NYC 311 Ticket Resolution Time Prediction
Built an end-to-end machine learning pipeline on AWS to predict how long NYC 311 complaints take to resolve. Used Amazon S3 for data storage, AWS Athena for querying, and Amazon SageMaker to train and deploy a linear regression model on 170k+ service requests across 15 city agencies.
More details
Problem
As part of a cloud computing course project, I worked with a simulated agency operations scenario: given a 311 complaint, can we predict how long it will take to resolve?
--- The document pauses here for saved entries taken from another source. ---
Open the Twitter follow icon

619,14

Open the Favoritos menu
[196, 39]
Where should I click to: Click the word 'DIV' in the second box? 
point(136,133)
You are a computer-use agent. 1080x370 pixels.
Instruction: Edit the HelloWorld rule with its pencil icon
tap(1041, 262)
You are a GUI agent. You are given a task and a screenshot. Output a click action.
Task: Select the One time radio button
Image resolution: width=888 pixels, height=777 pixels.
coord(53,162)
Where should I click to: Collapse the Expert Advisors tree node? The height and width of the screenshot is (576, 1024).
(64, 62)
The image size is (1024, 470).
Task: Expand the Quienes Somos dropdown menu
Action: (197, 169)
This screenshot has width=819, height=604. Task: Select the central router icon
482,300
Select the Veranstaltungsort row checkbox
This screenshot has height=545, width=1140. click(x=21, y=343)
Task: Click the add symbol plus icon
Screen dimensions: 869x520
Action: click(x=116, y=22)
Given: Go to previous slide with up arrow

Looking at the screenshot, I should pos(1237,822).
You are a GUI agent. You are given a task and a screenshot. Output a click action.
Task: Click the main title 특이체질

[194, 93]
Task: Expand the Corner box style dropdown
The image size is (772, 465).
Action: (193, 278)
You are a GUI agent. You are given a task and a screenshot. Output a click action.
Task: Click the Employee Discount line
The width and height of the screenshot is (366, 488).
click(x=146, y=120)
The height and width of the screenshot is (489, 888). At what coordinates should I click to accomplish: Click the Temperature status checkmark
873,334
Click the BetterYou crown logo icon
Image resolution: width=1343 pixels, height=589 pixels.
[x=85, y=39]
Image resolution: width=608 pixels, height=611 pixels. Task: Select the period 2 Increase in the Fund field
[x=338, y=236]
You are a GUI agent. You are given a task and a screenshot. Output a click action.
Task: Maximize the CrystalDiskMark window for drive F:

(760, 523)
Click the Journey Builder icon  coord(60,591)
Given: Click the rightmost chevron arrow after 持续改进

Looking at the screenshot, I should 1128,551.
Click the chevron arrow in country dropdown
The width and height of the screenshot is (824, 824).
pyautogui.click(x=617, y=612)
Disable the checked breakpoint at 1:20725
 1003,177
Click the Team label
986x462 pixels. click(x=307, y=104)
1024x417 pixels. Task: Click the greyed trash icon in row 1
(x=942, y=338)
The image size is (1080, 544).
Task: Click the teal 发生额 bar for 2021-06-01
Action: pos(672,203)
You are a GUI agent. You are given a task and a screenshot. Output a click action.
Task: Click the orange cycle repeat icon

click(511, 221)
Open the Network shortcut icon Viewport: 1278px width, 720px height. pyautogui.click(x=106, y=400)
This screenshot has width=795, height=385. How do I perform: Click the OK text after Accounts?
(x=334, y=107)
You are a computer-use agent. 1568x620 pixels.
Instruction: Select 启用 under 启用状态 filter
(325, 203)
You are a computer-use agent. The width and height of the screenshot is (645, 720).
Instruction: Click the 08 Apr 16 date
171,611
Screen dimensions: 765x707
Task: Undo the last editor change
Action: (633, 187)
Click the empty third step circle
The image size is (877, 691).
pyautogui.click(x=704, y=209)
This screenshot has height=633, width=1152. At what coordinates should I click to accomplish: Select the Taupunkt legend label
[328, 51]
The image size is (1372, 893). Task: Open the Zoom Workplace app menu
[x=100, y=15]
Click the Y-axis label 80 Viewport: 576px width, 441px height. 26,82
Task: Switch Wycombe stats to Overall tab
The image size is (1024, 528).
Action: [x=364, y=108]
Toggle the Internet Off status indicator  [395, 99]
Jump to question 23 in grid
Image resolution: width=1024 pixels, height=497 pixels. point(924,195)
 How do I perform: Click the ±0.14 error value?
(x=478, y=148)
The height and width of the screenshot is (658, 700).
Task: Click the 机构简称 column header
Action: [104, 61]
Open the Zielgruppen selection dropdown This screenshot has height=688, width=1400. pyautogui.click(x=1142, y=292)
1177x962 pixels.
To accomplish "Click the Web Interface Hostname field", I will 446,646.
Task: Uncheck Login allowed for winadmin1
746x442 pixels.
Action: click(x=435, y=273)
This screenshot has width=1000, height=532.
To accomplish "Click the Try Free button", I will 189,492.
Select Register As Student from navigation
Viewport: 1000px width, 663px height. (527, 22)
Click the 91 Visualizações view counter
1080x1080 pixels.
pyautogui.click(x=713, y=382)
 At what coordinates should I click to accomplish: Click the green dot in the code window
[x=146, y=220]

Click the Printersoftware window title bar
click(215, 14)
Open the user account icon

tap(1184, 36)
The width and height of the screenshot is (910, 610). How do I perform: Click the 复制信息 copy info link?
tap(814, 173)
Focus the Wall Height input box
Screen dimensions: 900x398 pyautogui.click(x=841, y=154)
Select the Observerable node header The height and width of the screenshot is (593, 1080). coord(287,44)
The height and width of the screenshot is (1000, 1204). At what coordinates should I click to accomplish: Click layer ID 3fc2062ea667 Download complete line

The dataset was a 170k-record instructor-provided sample of real NYC Open Data complaints, used to practice building end-to-end ML pipelines in a cloud environment.
Approach
Pulled data from S3 using Athena SQL queries and engineered features including agency, borough, complaint type, zip code, day of week, hour of day, and same-day complaint volume. Trained a SageMaker Linear Learner estimator (regressor) on an 80/20 train/test split, then evaluated against a naive baseline. The focus was on learning the full AWS ML workflow, from raw data in S3 through model training and evaluation on SageMaker.
Results & Impact
The SageMaker Linear Learner model achieved an MAE of 1.85 days and RMSE of 4.00 days, with an R^2 of 0.37, an improvement over the naive mean baseline (MAE 2.77, RMSE 5.05). The project demonstrates a full cloud ML workflow from raw S3 data through SageMaker training.